Now that we have our model, let’s make a prediction! First, we will grab an observation in the dataset that is very similar to my situation and change it. This is NOT a reflection of myself, but just creating a hypothetical person (me). Afterwards, we can use the predict()
function to figure out:
Prediction
Let’s now pretend that you are a Male with the following characteristics. We will estimate how fast we can drive around Maryland before we get a ticket.
# make a prediction at a new observation
# note:
new.obs<-speed.last[25,]
new.obs$AutoYear<-2017
new.obs$Month<-8
new.obs$Hour<-18
head(glimpse(new.obs))
## Observations: 1
## Variables: 18
## $ SubAgency <fct> 2nd district, Bethesda
## $ Accident <fct> No
## $ Belts <fct> No
## $ Personal.Injury <fct> No
## $ Property.Damage <fct> No
## $ Commercial.License <fct> No
## $ Commercial.Vehicle <fct> No
## $ Alcohol <fct> No
## $ Work.Zone <fct> No
## $ Color <fct> BLUE
## $ Contributed.To.Accident <fct> No
## $ Race <fct> WHITE
## $ Gender <fct> M
## $ AutoYear <dbl> 2017
## $ Month <dbl> 8
## $ Hour <dbl> 18
## $ Out.of.State <fct> FALSE
## $ speed <dbl> 17
You don’t look like such a bad guy (what does this mean by a bad guy anyway?)! Just a normal dude going 17 over the speed limit with no seat belt!

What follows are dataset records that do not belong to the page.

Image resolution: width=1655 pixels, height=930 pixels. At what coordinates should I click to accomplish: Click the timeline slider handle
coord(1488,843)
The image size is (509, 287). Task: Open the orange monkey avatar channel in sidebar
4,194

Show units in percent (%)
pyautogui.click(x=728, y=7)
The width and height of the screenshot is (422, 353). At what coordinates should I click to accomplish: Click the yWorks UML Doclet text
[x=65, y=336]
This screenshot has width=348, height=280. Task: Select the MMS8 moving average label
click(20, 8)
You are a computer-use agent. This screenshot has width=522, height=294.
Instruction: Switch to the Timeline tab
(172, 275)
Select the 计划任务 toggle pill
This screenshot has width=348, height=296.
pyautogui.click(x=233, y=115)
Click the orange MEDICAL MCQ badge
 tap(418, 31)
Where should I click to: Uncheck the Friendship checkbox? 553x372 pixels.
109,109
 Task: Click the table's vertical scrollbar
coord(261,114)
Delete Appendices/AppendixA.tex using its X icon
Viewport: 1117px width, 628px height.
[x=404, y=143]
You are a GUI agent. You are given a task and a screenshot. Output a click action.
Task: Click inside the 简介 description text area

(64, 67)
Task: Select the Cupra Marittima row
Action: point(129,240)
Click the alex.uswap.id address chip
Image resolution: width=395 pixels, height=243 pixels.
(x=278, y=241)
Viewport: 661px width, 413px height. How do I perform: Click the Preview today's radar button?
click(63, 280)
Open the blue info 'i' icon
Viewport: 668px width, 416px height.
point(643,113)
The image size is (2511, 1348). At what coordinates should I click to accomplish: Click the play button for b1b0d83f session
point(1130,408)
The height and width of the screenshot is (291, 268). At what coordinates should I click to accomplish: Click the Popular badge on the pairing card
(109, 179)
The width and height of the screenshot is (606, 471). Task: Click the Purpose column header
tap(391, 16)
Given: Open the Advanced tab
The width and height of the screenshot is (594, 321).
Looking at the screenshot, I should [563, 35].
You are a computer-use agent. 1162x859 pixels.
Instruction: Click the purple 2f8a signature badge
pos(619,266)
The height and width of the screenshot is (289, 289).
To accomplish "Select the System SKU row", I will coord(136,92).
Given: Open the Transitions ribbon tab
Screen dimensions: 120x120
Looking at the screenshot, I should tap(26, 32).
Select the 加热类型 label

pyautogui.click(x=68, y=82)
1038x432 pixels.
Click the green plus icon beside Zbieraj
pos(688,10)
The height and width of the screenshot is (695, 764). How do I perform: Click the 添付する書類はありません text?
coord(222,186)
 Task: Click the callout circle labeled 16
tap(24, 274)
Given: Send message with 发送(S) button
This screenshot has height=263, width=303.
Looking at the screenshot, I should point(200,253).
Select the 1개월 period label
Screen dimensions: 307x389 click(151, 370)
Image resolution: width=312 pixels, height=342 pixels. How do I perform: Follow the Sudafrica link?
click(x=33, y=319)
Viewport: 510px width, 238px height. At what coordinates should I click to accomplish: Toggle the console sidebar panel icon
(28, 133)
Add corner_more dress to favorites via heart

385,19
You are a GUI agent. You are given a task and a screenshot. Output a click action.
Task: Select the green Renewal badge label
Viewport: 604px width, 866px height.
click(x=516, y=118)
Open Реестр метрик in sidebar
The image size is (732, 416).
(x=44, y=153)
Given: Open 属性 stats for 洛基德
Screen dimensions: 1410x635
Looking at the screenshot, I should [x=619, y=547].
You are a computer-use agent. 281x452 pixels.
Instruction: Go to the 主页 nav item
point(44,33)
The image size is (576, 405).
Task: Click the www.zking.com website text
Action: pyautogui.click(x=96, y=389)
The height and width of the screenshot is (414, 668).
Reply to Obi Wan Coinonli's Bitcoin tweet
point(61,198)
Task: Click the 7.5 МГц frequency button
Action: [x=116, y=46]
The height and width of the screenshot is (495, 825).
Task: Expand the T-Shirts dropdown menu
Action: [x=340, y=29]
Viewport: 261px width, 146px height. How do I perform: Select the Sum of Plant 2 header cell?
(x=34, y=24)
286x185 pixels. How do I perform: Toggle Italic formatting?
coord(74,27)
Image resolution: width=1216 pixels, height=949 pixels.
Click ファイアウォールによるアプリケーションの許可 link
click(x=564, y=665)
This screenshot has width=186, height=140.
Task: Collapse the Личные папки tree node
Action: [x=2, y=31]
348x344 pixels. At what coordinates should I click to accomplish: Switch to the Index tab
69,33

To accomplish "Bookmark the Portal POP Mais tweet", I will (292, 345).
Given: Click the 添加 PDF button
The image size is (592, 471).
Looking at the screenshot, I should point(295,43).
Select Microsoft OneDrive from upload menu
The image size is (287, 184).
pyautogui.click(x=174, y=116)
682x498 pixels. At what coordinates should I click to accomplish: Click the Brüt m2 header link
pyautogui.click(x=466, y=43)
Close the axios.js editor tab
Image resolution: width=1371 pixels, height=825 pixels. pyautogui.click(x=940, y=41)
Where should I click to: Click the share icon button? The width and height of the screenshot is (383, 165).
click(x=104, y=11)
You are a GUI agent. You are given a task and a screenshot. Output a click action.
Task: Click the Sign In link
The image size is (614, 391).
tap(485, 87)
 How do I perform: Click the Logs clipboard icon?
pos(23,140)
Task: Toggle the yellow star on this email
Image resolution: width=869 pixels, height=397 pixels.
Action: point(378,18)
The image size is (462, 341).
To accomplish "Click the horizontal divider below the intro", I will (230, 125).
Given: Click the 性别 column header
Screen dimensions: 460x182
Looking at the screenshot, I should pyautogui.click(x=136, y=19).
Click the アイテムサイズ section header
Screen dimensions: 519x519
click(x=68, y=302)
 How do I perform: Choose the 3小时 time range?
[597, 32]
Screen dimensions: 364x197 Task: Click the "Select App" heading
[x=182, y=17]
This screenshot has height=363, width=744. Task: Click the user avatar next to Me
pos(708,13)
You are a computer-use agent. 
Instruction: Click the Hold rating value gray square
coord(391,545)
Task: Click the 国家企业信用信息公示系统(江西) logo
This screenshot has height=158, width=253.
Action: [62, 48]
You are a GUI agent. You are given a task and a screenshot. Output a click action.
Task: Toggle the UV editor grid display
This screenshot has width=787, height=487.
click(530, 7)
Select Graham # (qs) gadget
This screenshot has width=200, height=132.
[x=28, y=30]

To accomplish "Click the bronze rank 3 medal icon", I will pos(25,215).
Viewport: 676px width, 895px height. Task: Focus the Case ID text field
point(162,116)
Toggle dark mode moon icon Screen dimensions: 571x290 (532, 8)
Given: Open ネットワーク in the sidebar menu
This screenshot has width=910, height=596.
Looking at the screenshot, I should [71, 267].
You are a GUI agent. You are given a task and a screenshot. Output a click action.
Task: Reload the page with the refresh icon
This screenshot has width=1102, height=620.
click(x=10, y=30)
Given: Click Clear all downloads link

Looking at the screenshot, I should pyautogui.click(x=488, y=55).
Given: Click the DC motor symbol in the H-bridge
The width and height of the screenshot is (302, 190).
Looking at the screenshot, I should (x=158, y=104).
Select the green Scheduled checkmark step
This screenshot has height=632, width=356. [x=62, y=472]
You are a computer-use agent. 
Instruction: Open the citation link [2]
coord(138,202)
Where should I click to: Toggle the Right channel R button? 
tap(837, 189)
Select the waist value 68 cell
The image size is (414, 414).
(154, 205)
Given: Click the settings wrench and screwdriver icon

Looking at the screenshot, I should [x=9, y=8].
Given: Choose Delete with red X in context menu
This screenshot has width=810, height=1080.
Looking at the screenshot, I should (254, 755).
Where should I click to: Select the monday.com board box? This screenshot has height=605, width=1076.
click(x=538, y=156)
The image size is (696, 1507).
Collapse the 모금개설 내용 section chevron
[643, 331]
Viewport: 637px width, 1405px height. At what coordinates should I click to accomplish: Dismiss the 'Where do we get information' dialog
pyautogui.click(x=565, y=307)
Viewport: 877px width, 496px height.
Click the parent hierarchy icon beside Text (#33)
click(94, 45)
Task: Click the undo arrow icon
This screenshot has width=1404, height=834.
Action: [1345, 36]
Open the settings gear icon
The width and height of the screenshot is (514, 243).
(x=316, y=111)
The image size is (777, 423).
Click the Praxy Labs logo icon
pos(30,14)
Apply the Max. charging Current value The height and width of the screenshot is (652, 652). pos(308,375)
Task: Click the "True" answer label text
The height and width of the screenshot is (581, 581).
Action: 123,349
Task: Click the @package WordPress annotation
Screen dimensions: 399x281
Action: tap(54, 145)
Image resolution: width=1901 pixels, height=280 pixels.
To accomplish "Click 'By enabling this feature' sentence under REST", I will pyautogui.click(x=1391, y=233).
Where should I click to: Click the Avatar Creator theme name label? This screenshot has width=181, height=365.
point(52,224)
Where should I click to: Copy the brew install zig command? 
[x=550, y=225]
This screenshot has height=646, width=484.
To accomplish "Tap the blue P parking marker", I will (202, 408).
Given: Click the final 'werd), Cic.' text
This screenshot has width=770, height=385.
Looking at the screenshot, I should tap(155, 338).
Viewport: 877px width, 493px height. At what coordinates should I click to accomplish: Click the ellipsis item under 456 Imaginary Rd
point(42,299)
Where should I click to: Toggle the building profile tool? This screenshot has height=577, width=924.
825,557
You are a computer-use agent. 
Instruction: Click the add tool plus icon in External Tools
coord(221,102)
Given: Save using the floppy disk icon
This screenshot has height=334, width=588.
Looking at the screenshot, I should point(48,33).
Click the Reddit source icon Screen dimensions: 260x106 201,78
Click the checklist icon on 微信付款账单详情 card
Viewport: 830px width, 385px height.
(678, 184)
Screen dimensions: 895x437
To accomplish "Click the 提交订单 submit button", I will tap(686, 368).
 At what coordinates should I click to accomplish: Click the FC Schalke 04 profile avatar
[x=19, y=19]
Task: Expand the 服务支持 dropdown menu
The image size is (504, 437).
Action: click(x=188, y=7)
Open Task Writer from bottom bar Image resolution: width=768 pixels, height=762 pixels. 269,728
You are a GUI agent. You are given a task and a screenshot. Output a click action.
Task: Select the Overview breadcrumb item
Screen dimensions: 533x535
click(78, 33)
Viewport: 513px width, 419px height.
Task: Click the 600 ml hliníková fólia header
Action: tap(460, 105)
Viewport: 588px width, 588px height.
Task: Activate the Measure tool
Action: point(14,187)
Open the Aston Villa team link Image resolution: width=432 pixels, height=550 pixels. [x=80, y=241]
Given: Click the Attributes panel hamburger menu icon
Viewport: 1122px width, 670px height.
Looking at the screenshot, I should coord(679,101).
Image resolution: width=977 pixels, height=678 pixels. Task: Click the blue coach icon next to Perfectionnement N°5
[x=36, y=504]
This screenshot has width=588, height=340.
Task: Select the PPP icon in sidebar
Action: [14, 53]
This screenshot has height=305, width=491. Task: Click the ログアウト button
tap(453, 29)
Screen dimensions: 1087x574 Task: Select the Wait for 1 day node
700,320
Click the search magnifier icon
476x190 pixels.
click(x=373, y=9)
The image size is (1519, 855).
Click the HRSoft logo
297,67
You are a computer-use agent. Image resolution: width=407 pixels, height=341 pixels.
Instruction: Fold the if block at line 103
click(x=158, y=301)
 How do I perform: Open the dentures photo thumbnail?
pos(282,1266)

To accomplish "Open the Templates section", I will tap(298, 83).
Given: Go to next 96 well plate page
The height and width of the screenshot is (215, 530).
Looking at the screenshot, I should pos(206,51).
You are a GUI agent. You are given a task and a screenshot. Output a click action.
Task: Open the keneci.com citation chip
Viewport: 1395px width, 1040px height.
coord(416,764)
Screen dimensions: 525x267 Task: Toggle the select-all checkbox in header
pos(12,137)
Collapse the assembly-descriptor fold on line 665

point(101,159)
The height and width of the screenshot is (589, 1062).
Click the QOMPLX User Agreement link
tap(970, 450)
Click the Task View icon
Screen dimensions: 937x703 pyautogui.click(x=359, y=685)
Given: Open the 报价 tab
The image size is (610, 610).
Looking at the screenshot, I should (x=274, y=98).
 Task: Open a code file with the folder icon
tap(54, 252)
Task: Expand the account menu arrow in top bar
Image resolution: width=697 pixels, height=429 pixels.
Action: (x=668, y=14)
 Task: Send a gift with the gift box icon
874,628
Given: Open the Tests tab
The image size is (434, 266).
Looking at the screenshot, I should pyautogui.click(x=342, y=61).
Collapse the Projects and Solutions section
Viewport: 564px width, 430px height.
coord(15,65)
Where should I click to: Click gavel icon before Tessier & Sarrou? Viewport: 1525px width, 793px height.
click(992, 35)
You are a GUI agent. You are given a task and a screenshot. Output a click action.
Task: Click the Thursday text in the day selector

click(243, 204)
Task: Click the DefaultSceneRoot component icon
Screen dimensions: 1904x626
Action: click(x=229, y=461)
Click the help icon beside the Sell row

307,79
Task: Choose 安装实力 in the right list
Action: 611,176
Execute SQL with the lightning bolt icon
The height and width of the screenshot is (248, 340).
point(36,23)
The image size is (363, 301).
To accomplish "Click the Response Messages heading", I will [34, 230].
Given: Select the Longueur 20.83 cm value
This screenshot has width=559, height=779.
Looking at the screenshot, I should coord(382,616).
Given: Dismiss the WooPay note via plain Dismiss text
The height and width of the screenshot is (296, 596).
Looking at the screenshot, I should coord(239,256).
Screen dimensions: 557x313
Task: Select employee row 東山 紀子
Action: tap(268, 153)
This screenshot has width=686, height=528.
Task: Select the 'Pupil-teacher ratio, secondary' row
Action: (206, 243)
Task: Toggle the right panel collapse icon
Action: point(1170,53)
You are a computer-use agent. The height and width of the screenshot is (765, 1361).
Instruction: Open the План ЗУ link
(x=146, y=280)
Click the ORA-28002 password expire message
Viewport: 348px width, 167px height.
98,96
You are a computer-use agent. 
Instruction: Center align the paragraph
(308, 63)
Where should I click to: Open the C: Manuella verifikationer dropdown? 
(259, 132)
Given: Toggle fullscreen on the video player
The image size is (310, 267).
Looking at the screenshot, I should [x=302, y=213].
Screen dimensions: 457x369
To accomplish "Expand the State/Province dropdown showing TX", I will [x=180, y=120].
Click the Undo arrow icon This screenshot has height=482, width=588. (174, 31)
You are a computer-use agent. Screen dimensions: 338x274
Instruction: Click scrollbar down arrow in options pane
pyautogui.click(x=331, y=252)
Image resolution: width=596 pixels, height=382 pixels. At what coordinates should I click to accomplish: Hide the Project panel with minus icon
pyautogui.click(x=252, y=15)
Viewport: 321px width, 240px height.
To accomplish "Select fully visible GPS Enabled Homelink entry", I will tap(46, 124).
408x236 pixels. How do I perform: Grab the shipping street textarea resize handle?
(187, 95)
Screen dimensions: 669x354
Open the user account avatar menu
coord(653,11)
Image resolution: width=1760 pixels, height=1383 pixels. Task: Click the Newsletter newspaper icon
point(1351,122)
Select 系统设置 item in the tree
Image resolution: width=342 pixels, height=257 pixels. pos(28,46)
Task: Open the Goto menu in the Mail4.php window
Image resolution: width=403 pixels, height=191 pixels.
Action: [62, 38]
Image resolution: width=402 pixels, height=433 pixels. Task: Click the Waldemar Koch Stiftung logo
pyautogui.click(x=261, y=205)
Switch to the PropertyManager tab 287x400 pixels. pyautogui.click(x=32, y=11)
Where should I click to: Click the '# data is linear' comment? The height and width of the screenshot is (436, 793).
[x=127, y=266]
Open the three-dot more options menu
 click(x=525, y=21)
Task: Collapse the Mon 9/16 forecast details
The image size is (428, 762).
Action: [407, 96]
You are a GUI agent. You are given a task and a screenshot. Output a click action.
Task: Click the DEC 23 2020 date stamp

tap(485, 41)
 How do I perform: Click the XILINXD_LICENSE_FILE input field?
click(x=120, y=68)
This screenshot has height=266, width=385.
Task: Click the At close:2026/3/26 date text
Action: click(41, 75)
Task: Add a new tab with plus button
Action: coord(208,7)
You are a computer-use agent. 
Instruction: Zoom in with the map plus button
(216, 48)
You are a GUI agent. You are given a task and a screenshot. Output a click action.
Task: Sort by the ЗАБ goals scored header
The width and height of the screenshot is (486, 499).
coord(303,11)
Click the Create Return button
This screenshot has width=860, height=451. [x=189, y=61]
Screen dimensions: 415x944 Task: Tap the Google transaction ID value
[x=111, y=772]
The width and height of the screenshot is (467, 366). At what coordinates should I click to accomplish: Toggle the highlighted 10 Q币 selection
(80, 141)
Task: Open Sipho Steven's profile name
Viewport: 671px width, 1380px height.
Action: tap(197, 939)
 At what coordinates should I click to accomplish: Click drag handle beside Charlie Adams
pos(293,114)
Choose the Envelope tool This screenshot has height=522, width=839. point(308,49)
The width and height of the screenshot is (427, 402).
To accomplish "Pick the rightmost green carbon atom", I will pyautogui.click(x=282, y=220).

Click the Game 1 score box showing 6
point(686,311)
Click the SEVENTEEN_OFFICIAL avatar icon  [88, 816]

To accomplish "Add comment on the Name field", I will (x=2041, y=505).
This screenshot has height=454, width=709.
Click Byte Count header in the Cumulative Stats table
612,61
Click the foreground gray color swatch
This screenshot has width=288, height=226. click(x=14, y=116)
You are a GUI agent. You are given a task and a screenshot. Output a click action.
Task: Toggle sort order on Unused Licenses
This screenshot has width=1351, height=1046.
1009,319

predict(out.speed,newdata=new.obs)
hist(speed.last$speed)
abline(v=predict(out.speed,newdata=new.obs), col="red")
Wouldn’t that be neat? You can speed at above 15 miles an hour before I get caught in Montgomery County, MD! Of course, we do have to keep in mind how the RMSE is about 7 miles an hour, which will make the confidence interval rather large. Regardless, we have ourselves a rf prediction!
Conclusion
As you can see, Random Forest is quite the attractive model. While this example was using a quantatative predictor variable, we can also use categorical models as well. If we wanted, we can also answer the question of: If pulled over in MD, will you get a ticket or a warning? This will be a more logistic approach. If you want to see the code for that, send me a message and I will contact you directly.
We have learned that the RF model takes random subsets of all data at each node and finds a variable that optimizes at each split. This analysis technique can predict both quantatative and categorical data. Another plus is how missing values do not affect the analysis very much. All we need to do is to use different explanatory variables to predict an explanation for either type of data. Of course, there are assumptions to be made, 1. We cannot predict anything outside of the information we have. 2. The correlation between the explanatory and predictor are roughly linear. 3. homoscedasticity of errors.
In the future, maybe we should use more trees. it would most likely reduce the chance of stumbling across a tree that doesn’t perform well because of the relationship between the train and test data. Maybe We’ll give it a try when we have time. Maybe not?